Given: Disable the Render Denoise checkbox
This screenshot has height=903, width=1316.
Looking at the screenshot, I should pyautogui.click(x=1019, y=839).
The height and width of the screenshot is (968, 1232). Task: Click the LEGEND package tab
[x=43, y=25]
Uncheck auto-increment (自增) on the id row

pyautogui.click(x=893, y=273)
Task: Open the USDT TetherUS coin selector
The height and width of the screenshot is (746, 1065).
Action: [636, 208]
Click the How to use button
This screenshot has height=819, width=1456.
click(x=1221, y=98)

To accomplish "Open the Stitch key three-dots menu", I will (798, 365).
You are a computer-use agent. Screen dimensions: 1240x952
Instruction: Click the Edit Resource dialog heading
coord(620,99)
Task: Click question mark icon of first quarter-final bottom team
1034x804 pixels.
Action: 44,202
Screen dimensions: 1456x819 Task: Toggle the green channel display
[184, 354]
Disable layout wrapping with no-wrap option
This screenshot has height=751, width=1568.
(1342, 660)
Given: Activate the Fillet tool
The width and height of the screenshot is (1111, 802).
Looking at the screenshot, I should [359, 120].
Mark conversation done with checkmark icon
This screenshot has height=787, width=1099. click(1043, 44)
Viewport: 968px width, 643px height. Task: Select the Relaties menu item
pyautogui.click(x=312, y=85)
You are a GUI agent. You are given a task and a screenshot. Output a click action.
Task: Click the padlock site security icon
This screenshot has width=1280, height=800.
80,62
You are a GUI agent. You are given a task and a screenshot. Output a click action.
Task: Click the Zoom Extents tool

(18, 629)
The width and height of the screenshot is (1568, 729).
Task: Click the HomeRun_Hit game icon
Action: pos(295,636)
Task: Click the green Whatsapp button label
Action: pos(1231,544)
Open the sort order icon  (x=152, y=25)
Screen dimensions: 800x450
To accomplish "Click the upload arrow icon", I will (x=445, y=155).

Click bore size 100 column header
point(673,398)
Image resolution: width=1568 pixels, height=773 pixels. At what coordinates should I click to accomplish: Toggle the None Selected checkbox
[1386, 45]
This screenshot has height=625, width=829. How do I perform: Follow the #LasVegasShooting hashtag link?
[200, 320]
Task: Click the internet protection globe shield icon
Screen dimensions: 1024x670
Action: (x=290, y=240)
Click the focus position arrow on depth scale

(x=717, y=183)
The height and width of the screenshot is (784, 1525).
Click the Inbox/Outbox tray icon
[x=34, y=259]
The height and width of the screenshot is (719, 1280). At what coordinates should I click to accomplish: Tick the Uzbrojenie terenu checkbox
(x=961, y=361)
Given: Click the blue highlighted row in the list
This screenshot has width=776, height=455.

━━━━━━━━━━━━━━━━

__Aim__:
Copy out the lines from the line with "Given: Click the" to the end of the lines, character for character.

__The output__:
Given: Click the blue highlighted row in the list
This screenshot has width=776, height=455.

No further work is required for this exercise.